Back at board game night, Marshall and Robin discover that Marshall and Lily's new apartment is crooked. Marshall convinces Robin to keep it a secret from Lily, at least for the time being. However, when a painting on the wall suddenly moves, Lily senses something weird. To cover the truth, Marshall concocts a story about the ghost of a Confederate general haunting the apartment. Eventually, the secret comes out and Marshall, Lily and Robin end up inventing a game called "roller luge" as a means of getting over the crooked floor. Marshall and Lily then move back in with Ted while their apartment is being renovated.

Meanwhile, out with Barney, Ted discovers that, for one night only, the universe seems to work in reverse and rewards him for every bad deed he does. He ditched Marshall and Lily and found himself with a hot date, then he and Barney ditched their dates in line outside a nightclub, and inside they found themselves outnumbered by hotter or equally hot women. He puts two expensive bottles of champagne on someone else's tab, and is presented with free caviar. The biggest reward comes when he gets hit on by a sure thing named Ashlee (Vanessa Minnillo). To test his theory he asks Ashlee if she would have a one-night stand with him and then forget about it entirely the next morning, to which she agrees, thus confirming his theory. Then, Ashlee confides in him that she is married, which fills him with panic and guilt. Barney approves of Ted's actions but disapproves of his reluctance to proceed. Back with Ashlee, Ted hesitates and then gets punched out by the man whose tab he had used.

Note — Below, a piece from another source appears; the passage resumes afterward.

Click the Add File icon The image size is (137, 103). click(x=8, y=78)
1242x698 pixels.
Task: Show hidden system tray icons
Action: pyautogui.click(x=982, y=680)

Ted wakes up at home the next morning with a black eye and fond memories, telling Marshall that after police arrested the man he got to drink for free for the rest of the night. However, Marshall is far from impressed and reminds Ted that he committed credit card fraud and kissed a married woman. To further the point, he reveals that Ted had accidentally pocket dialled his phone the whole time. Seventeen voice messages are played and remind Ted of how he abandoned his date at the door, ordered champagne on a stranger's bar tab and wanted to have sex with a woman with no intention of seeing her again (all while extremely drunk). Ashamed of his behavior, Ted thanks Marshall for confronting him with the hard truth.

Ted returns to the club to retrieve his phone, which he had left behind. He doesn't find it, but he grabs an abandoned yellow umbrella and walks home in the rain. Future Ted reveals that his eventual wife had been at the club that night, but they did not meet and he's glad because he knows that if they had, she would not have liked him.

In the last scene, Barney wakes up next to a dumpster, proclaims, "I'm awesome" and stumbles away.

Critical response 

Donna Bowman of The A.V. Club rated the episode B+.

Michelle Zoromski of IGN gave the episode 8 out of 10.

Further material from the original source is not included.